• _Problem statement_
Starting from the line that contains "Хинкали (606, 1689)", output every remaining line of the records below exactly as it appears, that line and the last one included.

[Stored data entries]
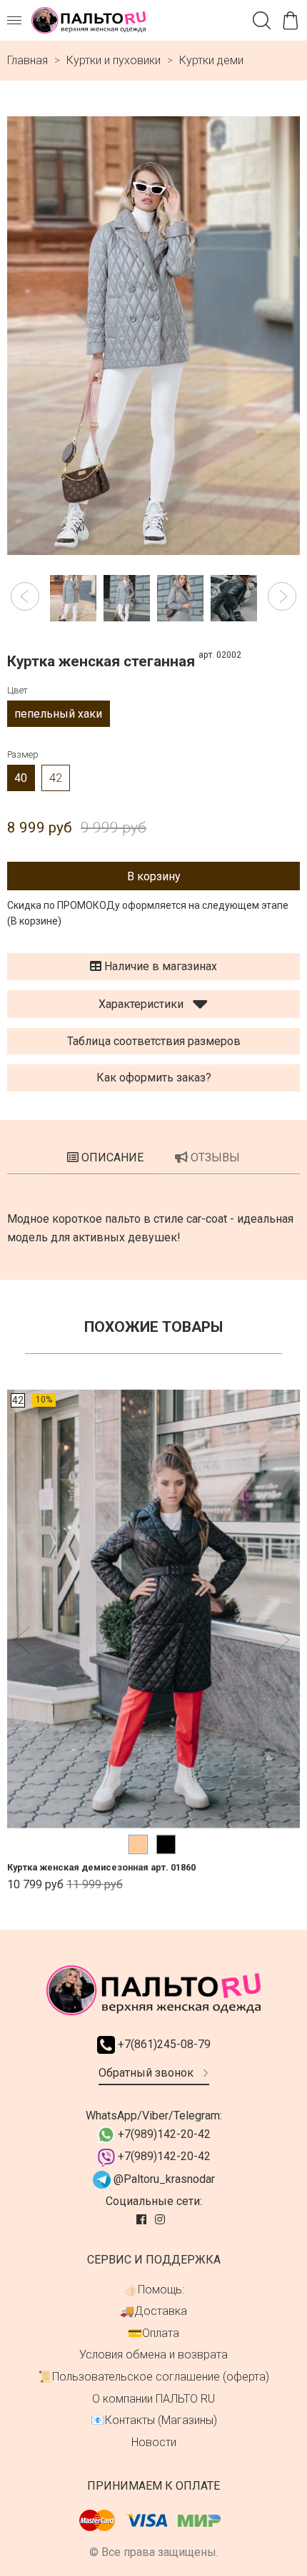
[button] (25, 596)
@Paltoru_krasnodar (163, 2179)
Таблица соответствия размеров (154, 1041)
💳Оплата (153, 2333)
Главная (27, 60)
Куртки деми (211, 60)
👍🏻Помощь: (154, 2289)
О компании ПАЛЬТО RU (153, 2399)
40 (20, 778)
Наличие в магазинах (159, 966)
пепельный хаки (58, 714)
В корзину (154, 876)
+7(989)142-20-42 (163, 2134)
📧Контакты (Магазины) (154, 2420)
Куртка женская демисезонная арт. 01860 (101, 1868)
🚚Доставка (153, 2311)
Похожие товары (153, 1326)
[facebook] (142, 2219)
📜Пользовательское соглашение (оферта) (153, 2376)
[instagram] (161, 2219)
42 (55, 778)
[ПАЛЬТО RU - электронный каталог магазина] (88, 20)
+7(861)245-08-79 (163, 2044)
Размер (23, 754)
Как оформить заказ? (153, 1077)
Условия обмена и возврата (153, 2354)
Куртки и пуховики (113, 60)
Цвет (17, 690)
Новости (153, 2442)
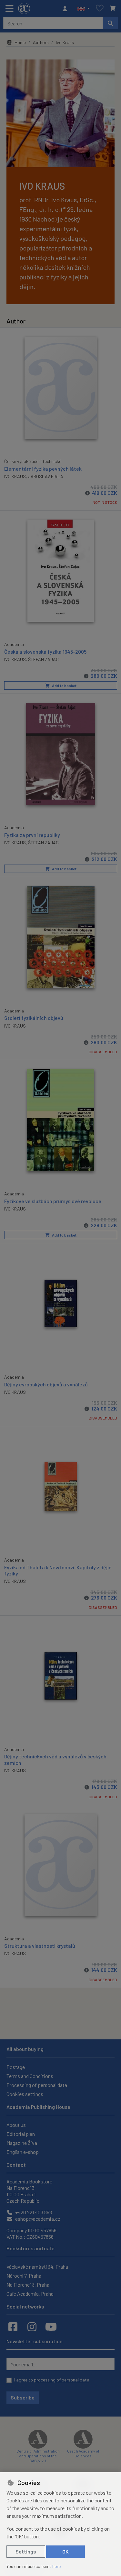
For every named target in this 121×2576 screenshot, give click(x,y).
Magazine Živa (21, 2143)
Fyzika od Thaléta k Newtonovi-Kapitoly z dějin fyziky (58, 1570)
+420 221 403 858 (33, 2212)
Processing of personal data (36, 2085)
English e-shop (22, 2152)
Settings (25, 2551)
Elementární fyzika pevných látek (43, 469)
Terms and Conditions (29, 2076)
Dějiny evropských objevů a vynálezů (46, 1384)
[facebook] (12, 2326)
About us (16, 2125)
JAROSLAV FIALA (45, 476)
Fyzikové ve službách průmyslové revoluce (52, 1201)
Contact (16, 2165)
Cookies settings (24, 2094)
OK (65, 2551)
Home (20, 42)
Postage (15, 2067)
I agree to (51, 2379)
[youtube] (51, 2326)
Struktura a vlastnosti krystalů (39, 1946)
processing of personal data (61, 2379)
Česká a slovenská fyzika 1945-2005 (45, 652)
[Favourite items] (100, 8)
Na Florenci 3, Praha (27, 2284)
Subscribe (23, 2397)
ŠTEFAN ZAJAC (43, 659)
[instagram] (31, 2326)
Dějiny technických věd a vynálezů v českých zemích (55, 1759)
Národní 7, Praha (23, 2275)
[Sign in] (66, 8)
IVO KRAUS (15, 476)
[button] (83, 8)
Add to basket (63, 685)
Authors (41, 42)
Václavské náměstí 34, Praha (37, 2266)
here (56, 2566)
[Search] (110, 23)
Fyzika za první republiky (32, 835)
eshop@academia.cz (37, 2219)
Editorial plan (20, 2134)
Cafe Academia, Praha (30, 2293)
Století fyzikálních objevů (33, 1018)
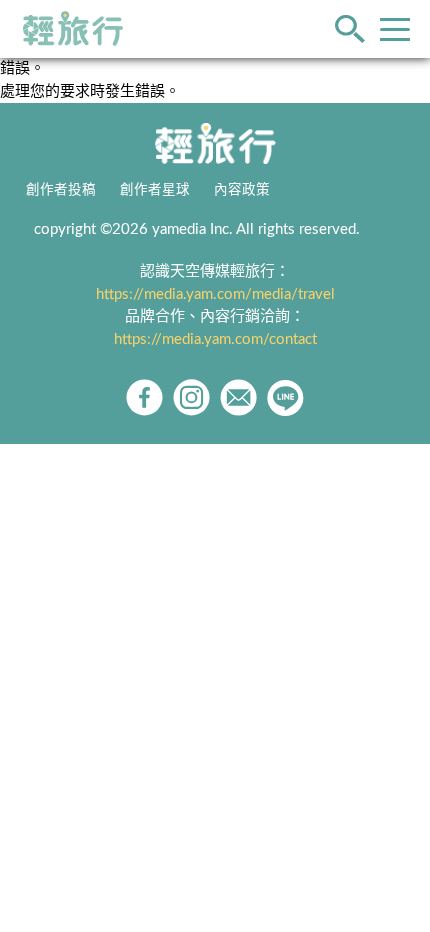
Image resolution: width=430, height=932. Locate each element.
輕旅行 (73, 29)
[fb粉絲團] (144, 397)
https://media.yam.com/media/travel (215, 294)
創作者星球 (155, 190)
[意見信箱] (238, 397)
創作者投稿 (61, 190)
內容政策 (242, 190)
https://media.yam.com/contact (215, 339)
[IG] (191, 397)
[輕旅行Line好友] (285, 397)
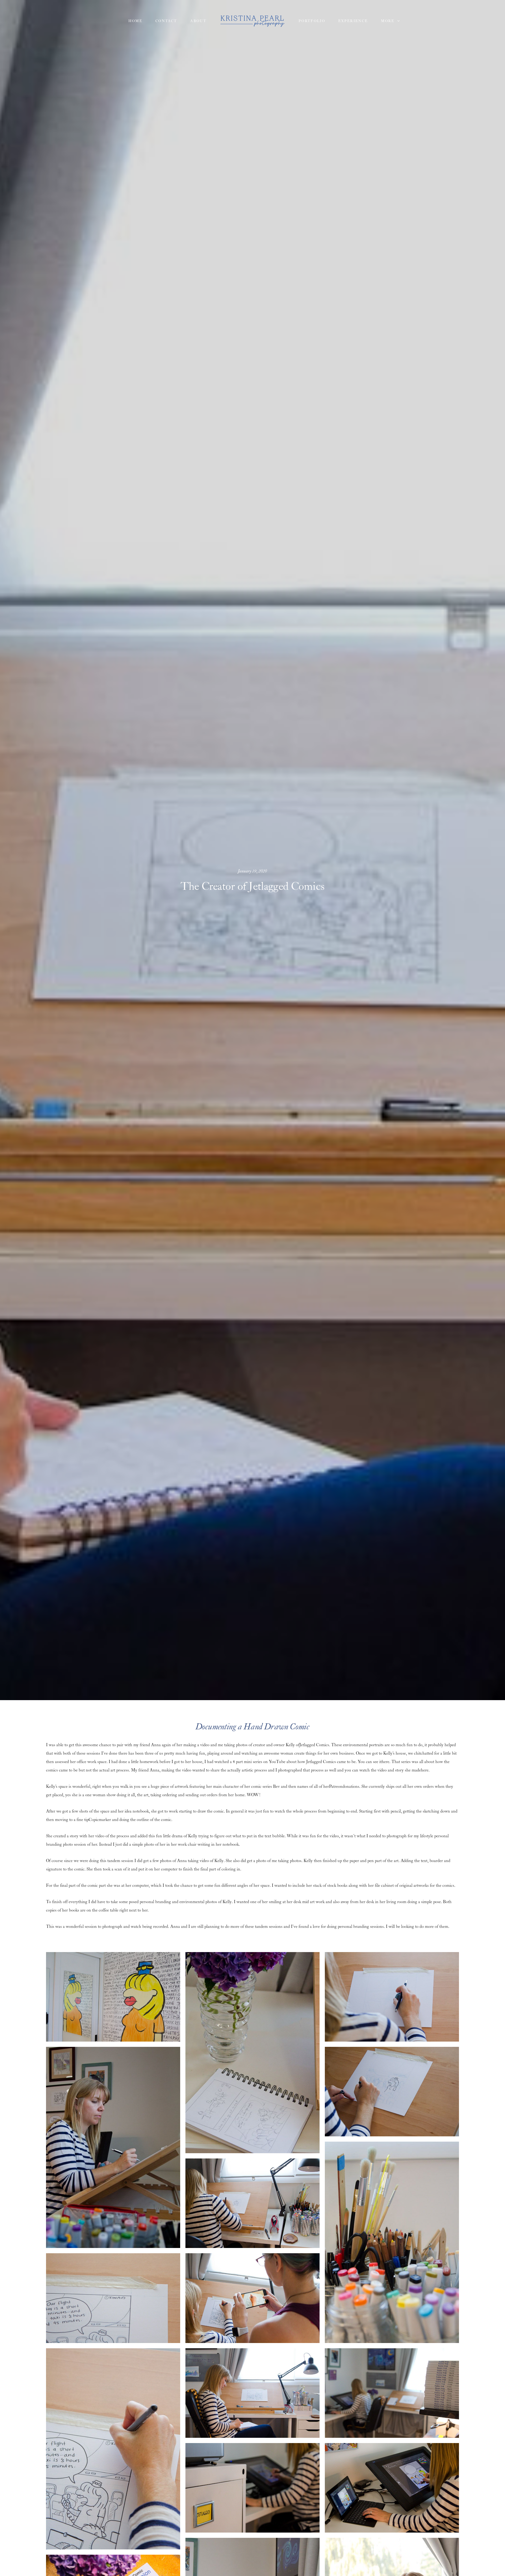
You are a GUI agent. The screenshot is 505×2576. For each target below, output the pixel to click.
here (385, 1761)
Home (135, 21)
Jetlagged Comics (314, 1745)
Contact (166, 21)
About (198, 21)
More (388, 21)
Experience (353, 21)
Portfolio (312, 21)
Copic (94, 1819)
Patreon (335, 1786)
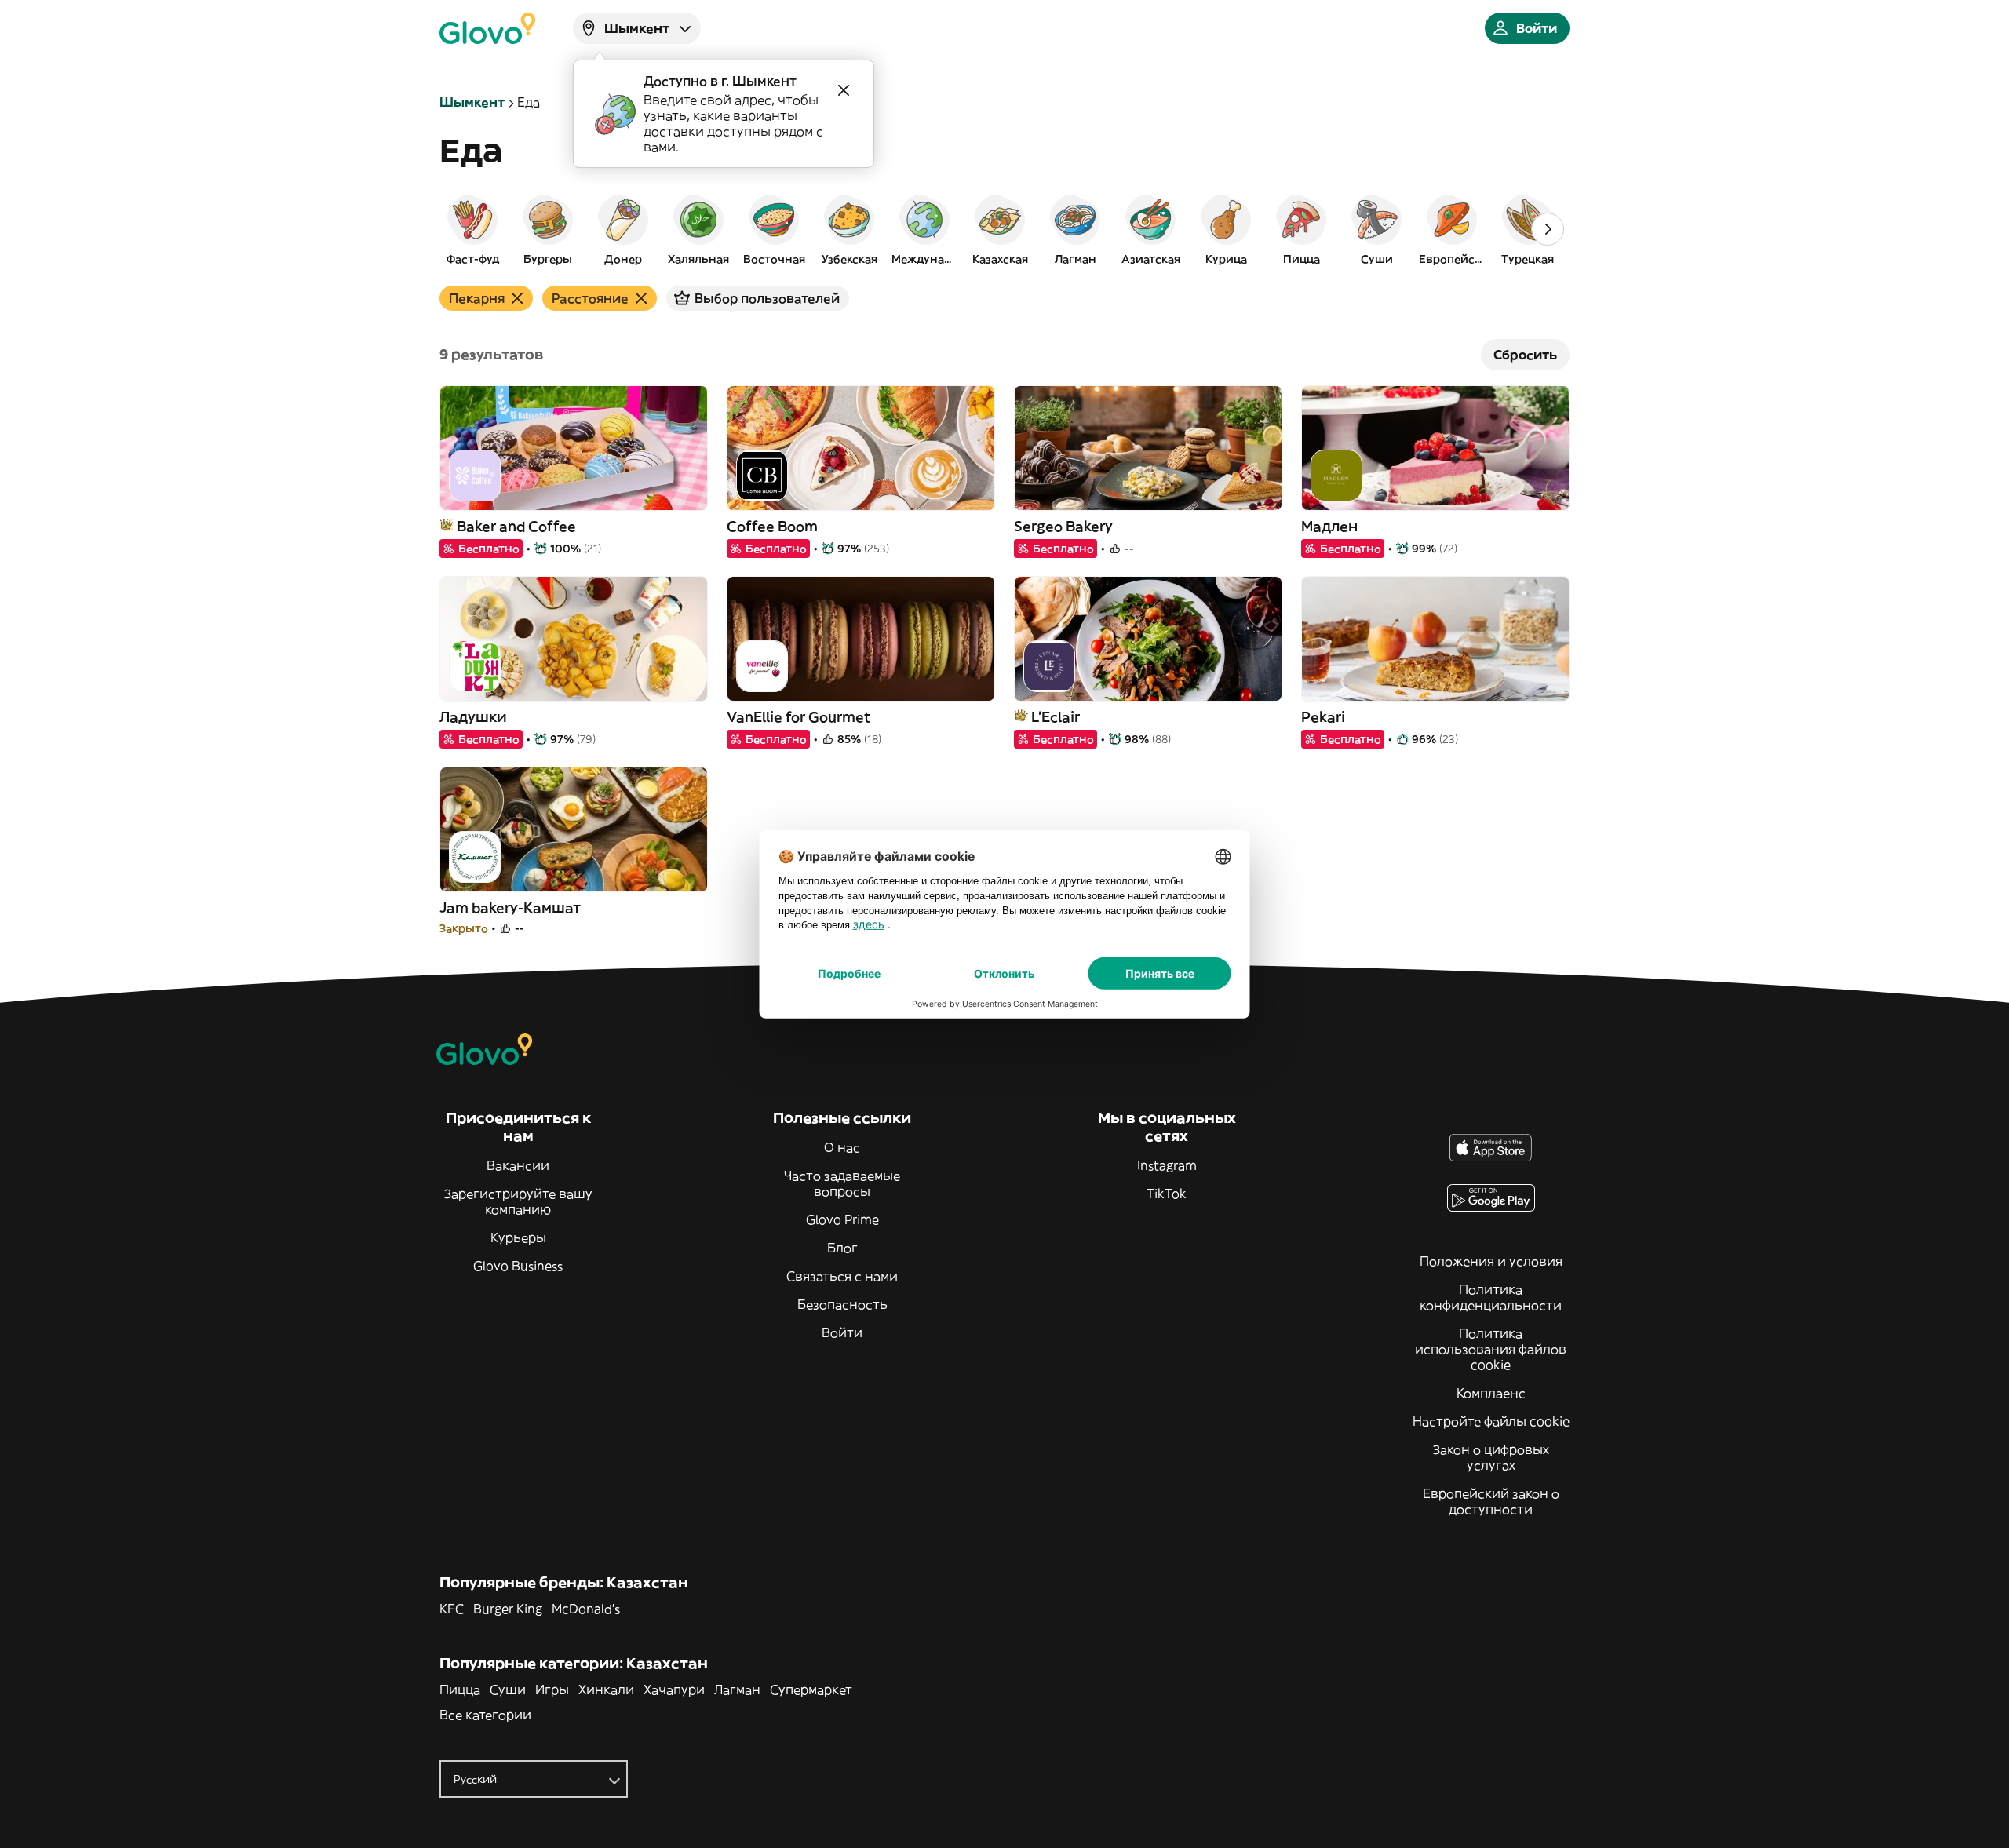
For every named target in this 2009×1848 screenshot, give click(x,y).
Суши (508, 1689)
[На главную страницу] (487, 28)
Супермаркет (811, 1689)
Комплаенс (1491, 1393)
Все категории (485, 1714)
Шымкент (472, 102)
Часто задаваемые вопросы (842, 1183)
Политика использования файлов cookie (1490, 1348)
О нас (842, 1147)
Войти (842, 1332)
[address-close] (843, 90)
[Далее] (1547, 229)
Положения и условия (1491, 1261)
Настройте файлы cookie (1491, 1421)
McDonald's (586, 1609)
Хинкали (606, 1689)
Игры (552, 1689)
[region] (1004, 229)
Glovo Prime (842, 1219)
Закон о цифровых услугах (1491, 1457)
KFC (451, 1609)
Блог (842, 1248)
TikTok (1167, 1193)
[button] (472, 229)
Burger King (507, 1609)
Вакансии (518, 1165)
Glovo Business (518, 1266)
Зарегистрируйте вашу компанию (518, 1201)
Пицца (459, 1689)
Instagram (1167, 1165)
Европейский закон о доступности (1491, 1501)
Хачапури (674, 1689)
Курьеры (518, 1237)
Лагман (737, 1689)
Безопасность (842, 1304)
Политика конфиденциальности (1491, 1297)
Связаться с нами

• _The completed task_
Хинкали (606, 1689)
Игры (552, 1689)
[region] (1004, 229)
Glovo Prime (842, 1219)
Закон о цифровых услугах (1491, 1457)
KFC (451, 1609)
Блог (842, 1248)
TikTok (1167, 1193)
[button] (472, 229)
Burger King (507, 1609)
Вакансии (518, 1165)
Glovo Business (518, 1266)
Зарегистрируйте вашу компанию (518, 1201)
Пицца (459, 1689)
Instagram (1167, 1165)
Европейский закон о доступности (1491, 1501)
Хачапури (674, 1689)
Курьеры (518, 1237)
Лагман (737, 1689)
Безопасность (842, 1304)
Политика конфиденциальности (1491, 1297)
Связаться с нами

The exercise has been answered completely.